Manhattan, Junio de 1937

            El calor primaveral se va acentuando por días, nada que ver con las frescas mañanas de mi vega natal. Por algunas calles se puede ver a los niños jugando junto a las bocas de incendio abiertas para su deleite y diversión. Es un espectáculo de agua y risas digno de contemplar sin descanso, contagioso y evocador, demasiado melancólico. Así me quedo largo tiempo, con una sonrisa y los ojos un tanto vidriosos, mientras me fumo un cigarrillo sentado en los escalones de algún edificio cercano con el ruido de alguna conversación de fondo.

            Los ventiladores silban por toda la redacción apaciguando los calores que vamos sufriendo. De vez en cuando una limonada o una soda bien fría nos alivia por dentro. Desde las ventanas se escuchan los cascos de las bestias que tiran de los carros que portan las barras de hielo. Allí están los repartidores con sus tenazas descargando las grandes barras, tensando sus brazos brillantes de fría agua y sudor. Todos están deseando que termine el día y poder regresar a sus casas o salir con la familia a disfrutar en la piscina de algún club social. Incluso los más afortunados hablan de su próximo fin de semana en algún lago, disfrutando de la pesca, bañándose y con jugosas barbacoas. Y el que no habla del campo es porque lo hace del mar. Al menos la jornada y el calor son más llevaderos. Yo callo y sonrío, pero creo que con suerte podré tomarme unos días de asueto en con el bueno de Ángel en el valle del Hudson y más adelante con Philip en Vermont. Hay varias granjas y pequeños hoteles a lo largo del valle y por las montañas Catskill donde los hispanos regresan a sus raíces entre amigos y familiares.

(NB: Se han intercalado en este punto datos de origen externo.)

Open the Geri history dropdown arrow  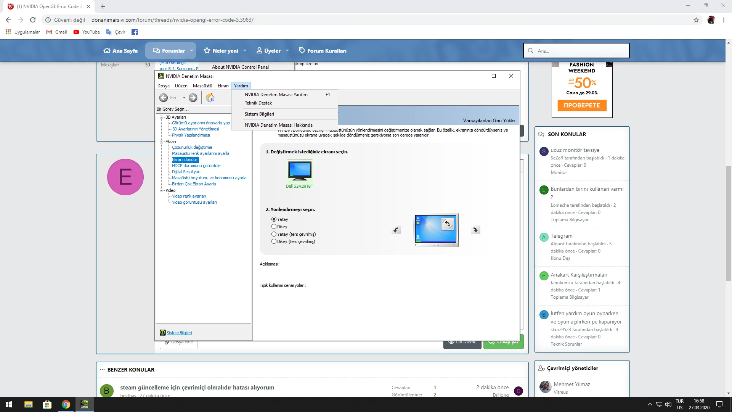pos(184,98)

            El próximo número sigue en marcha, mientras sigo absorto mirando por la ventana. Un grupo de niños están jugando, alborozados, con un trozo de hielo que se ha caído al suelo. Cómo corren y gritan felices con tan poco. Los veo corriendo calle abajo hacia el Harlem. Qué bellas son sus sonrisas de marfil contrastadas en sus cuerpos de caoba. Son los hijos del hormigón y de la indiferencia, del llanto y el miedo. Qué bellos por fuera y más aun por dentro. El teléfono me devuelve al trabajo, a la monotonía y al ruido cotidiano. Esta tarde me acercaré a Jefferson Park junto al East River en el Harlem español, también conocido como El Barrio. Allí donde te puedes mover desde La Coruña a Barcelona o a Málaga cruzando tres cuadras. Es uno de los barrios de hispanos que se hallan en la isla de Manhattan, de Cuba a Puerto Rico y de allí a España, incluso hasta a Italia, cada vez hay más italianos y menos españoles. Las esperanzas de volver a casa se van difuminando con las noticias de la guerra. Las nuevas generaciones de españoles se sienten americanos y, ciertamente, lo son. La asimilación de otra cultura va haciendo mella entre ellos y muchos de mis compatriotas se mudan a los suburbios de la ciudad.

            El paseo por la ciudad siempre me embriaga entre los aromas de Mornigside Park y Central Park. De este último son tan fuertes y variados que me inundan mucho antes de llegar, incluso me acompañan casi llegando a Jefferson Park. Siempre que llego miro en las mesas del ajedrez por si me encuentro a Fernando de los Ríos, mi querido amigo y embajador de la República. Es quien me trae noticias de mi familia y amigos con más asiduidad. Por desgracia también nos informa de lo que sucede en esta cruenta matanza. Allí está, rodeado de amigos y conocidos en silencio, informando a todos en lo que le es posible. A veces se produce algún debate un tanto subido de tono, incluso se llega a las manos. Hay demasiada tensión y mucha distancia. Yo callo y espero. Fernando me atiende gustosamente al final del día. Yo estoy ansioso por tener noticias de mis padres, hermanos y sobrinos.
            -Discúlpame pero hoy no puedo atenderte -mi rostro mudó su sonrisa-, es que me pillas con el tiempo justo. No te preocupes que te debo una cena en El Chico y una sorpresa de las que hacen historia.
            -Sí, hombre, ya estamos con la intriga y sin noticias de la familia.
            -Calla que las noticias buenas se han de hacer esperar y éstas son dignas para una cena.
            -¿Y la sorpresa? -inquirí.
            -Eso es un regalo, uuunaaa sorpresa -ese alargue de vocales es su manera de provocarme-, así que te aguantas y te esperas. Será dentro de poco, paciencia -y sus palabras siguieron sus pasos y un silbido para llamar a un taxi fue su adiós.